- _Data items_
==*==

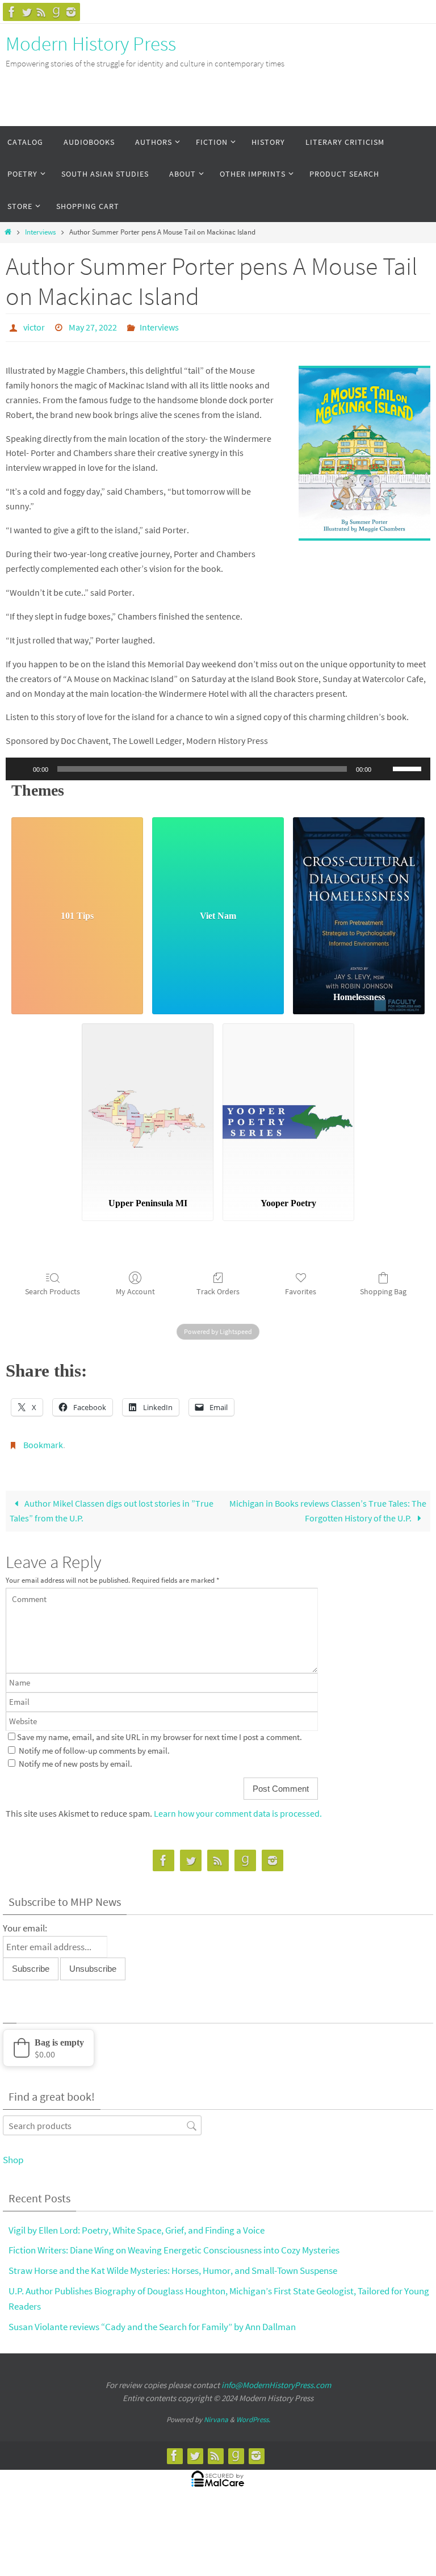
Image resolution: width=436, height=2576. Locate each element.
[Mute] (383, 766)
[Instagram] (71, 12)
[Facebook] (12, 12)
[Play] (20, 766)
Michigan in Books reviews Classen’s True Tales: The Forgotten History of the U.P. (327, 1504)
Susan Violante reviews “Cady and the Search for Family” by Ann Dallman (152, 2320)
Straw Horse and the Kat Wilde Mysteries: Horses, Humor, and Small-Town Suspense (173, 2264)
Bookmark (43, 1440)
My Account (135, 1288)
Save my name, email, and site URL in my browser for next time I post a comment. (159, 1731)
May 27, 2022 (93, 326)
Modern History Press (91, 43)
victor (34, 326)
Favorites (300, 1288)
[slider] (409, 765)
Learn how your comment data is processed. (238, 1807)
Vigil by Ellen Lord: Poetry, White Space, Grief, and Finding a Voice (137, 2223)
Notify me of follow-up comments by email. (94, 1744)
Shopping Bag (383, 1288)
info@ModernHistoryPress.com (276, 2378)
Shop (13, 2153)
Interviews (40, 232)
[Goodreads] (56, 12)
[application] (218, 766)
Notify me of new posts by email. (75, 1758)
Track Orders (218, 1288)
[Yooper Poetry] (288, 1103)
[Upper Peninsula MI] (147, 1103)
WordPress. (253, 2413)
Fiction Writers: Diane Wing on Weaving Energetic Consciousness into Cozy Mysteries (174, 2244)
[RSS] (41, 12)
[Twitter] (27, 12)
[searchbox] (102, 2119)
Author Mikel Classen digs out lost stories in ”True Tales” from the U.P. (111, 1504)
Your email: (25, 1922)
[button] (48, 2041)
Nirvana (216, 2413)
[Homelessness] (359, 896)
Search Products (52, 1288)
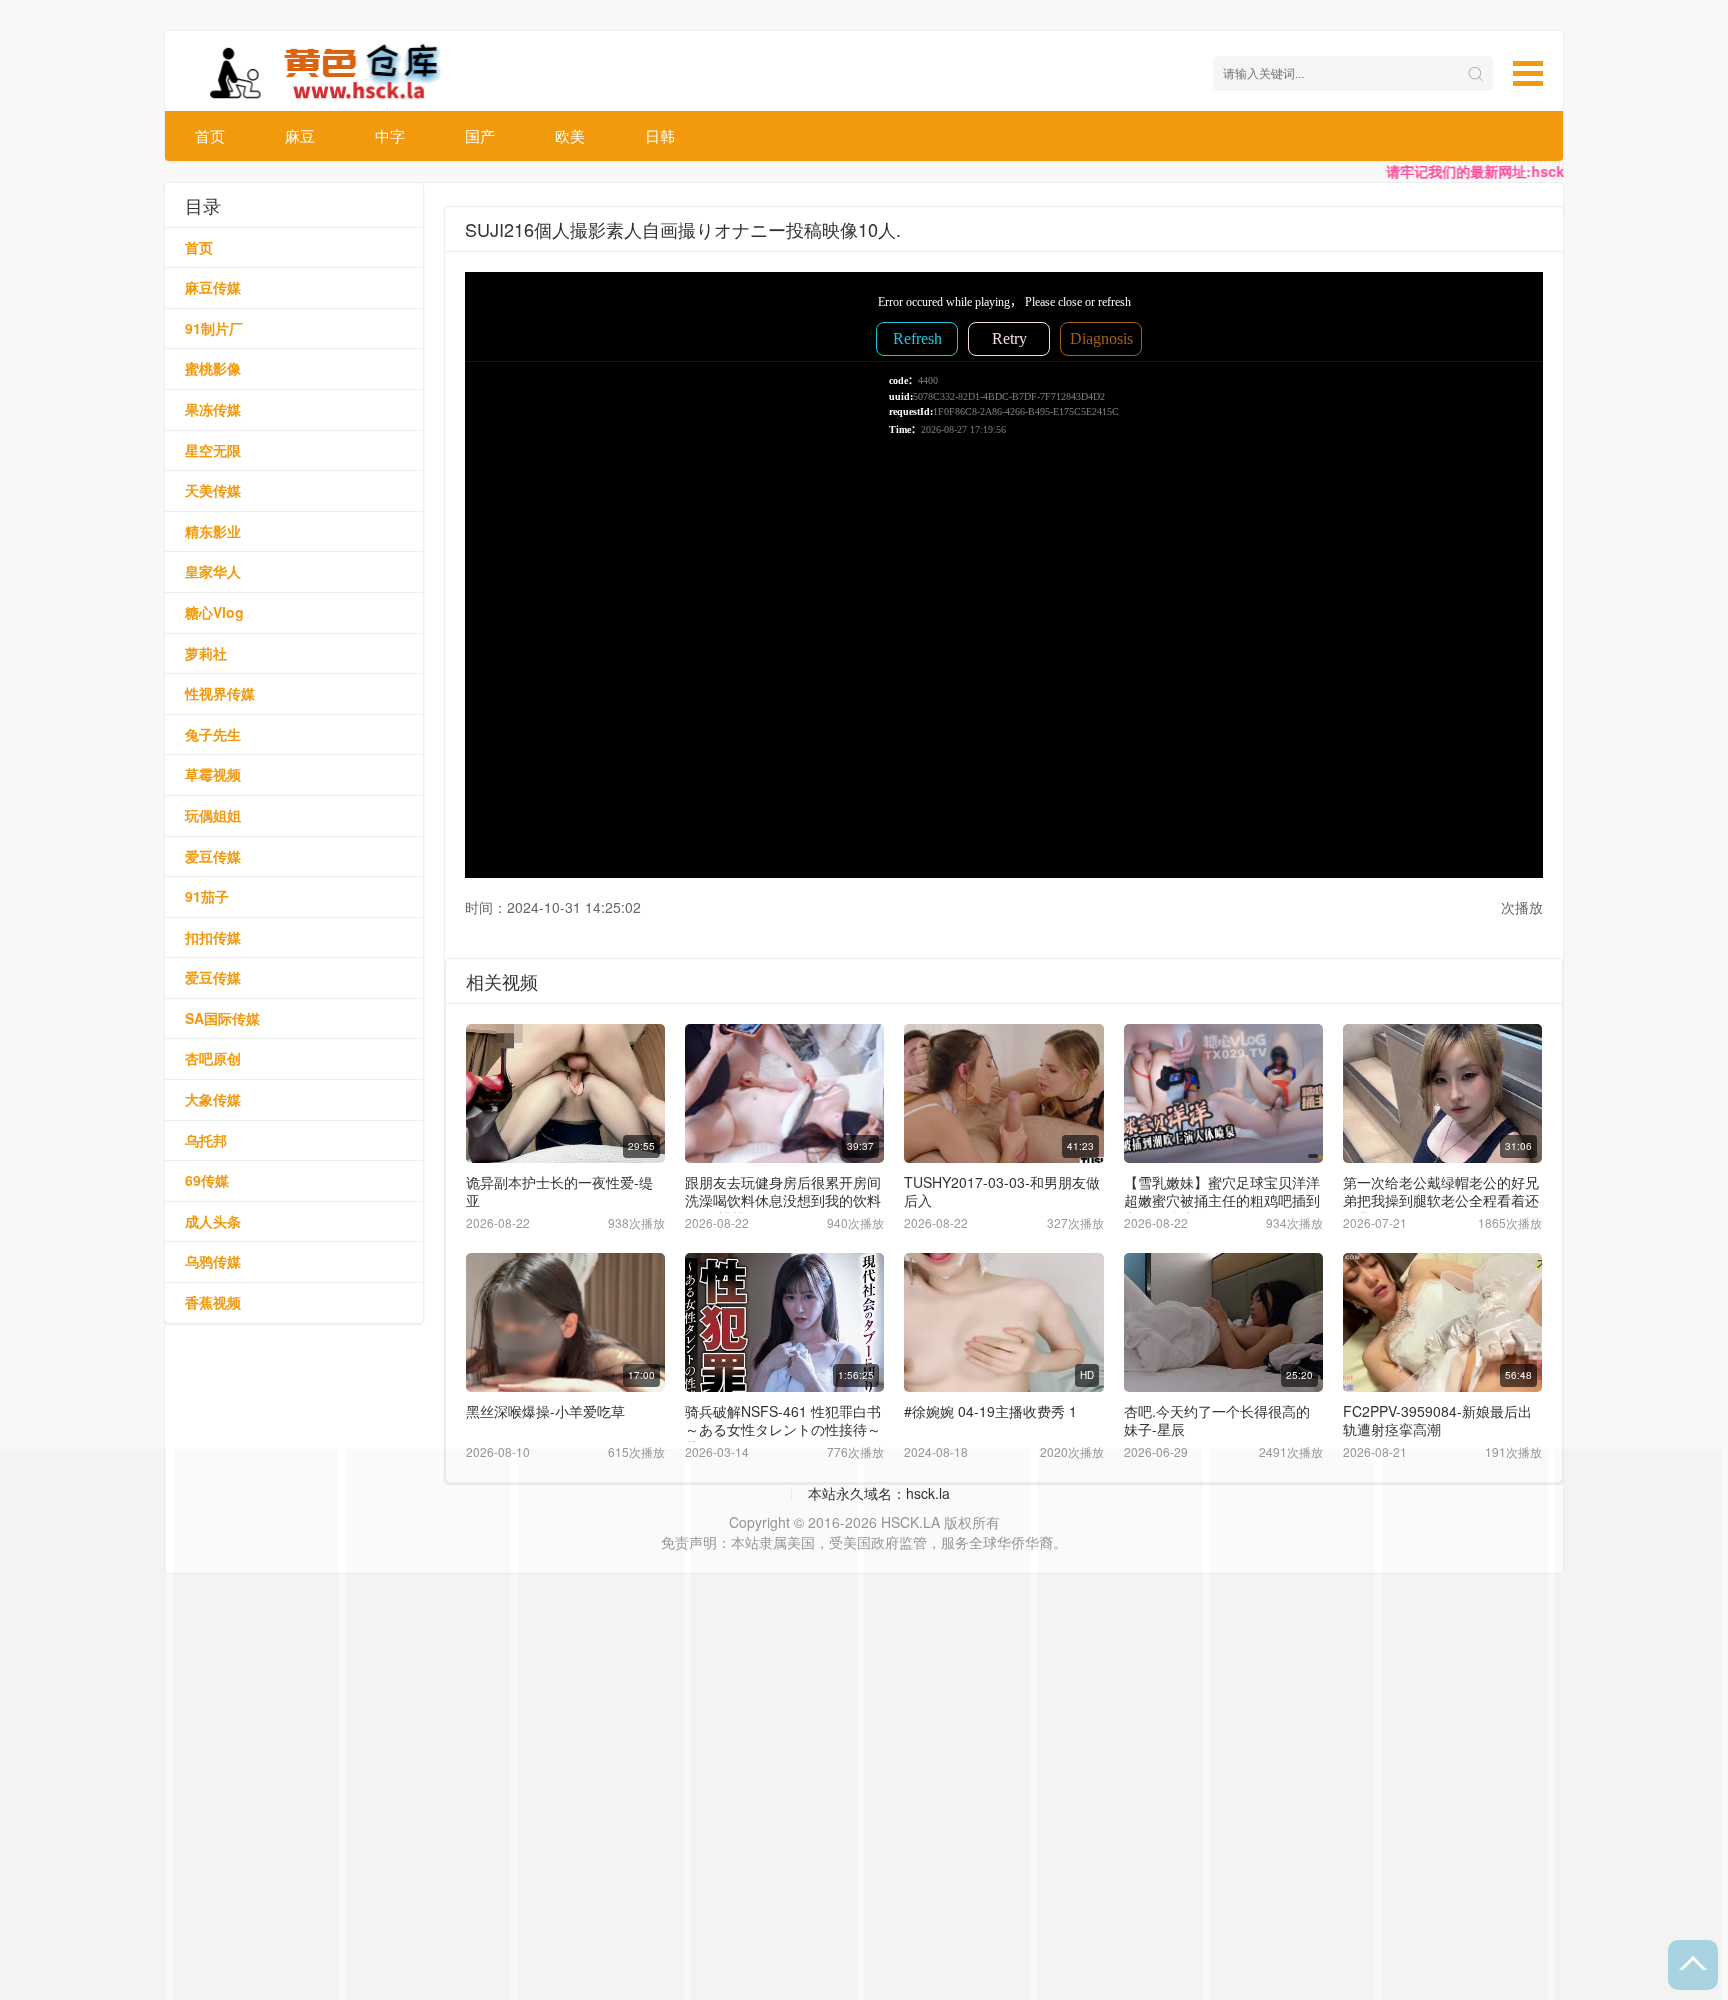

==*==

- _Task goal_
When you reach the line containing "Learn how your" in the records above, write out that line and every line after it through the end, exactly, but omit the pictures.

- _Exercise output_
Learn how your comment data is processed. (238, 1807)
Vigil by Ellen Lord: Poetry, White Space, Grief, and Finding a Voice (137, 2223)
Notify me of follow-up comments by email. (94, 1744)
Shopping Bag (383, 1288)
info@ModernHistoryPress.com (276, 2378)
Shop (13, 2153)
Interviews (40, 232)
[Goodreads] (56, 12)
[application] (218, 766)
Notify me of new posts by email. (75, 1758)
Track Orders (218, 1288)
[Yooper Poetry] (288, 1103)
[Upper Peninsula MI] (147, 1103)
WordPress. (253, 2413)
Fiction Writers: Diane Wing on Weaving Energetic Consciousness into Cozy Mysteries (174, 2244)
[RSS] (41, 12)
[Twitter] (27, 12)
[searchbox] (102, 2119)
Author Mikel Classen digs out lost stories in ”True Tales” from the U.P. (111, 1504)
Your email: (25, 1922)
[button] (48, 2041)
Nirvana (216, 2413)
[Homelessness] (359, 896)
Search Products (52, 1288)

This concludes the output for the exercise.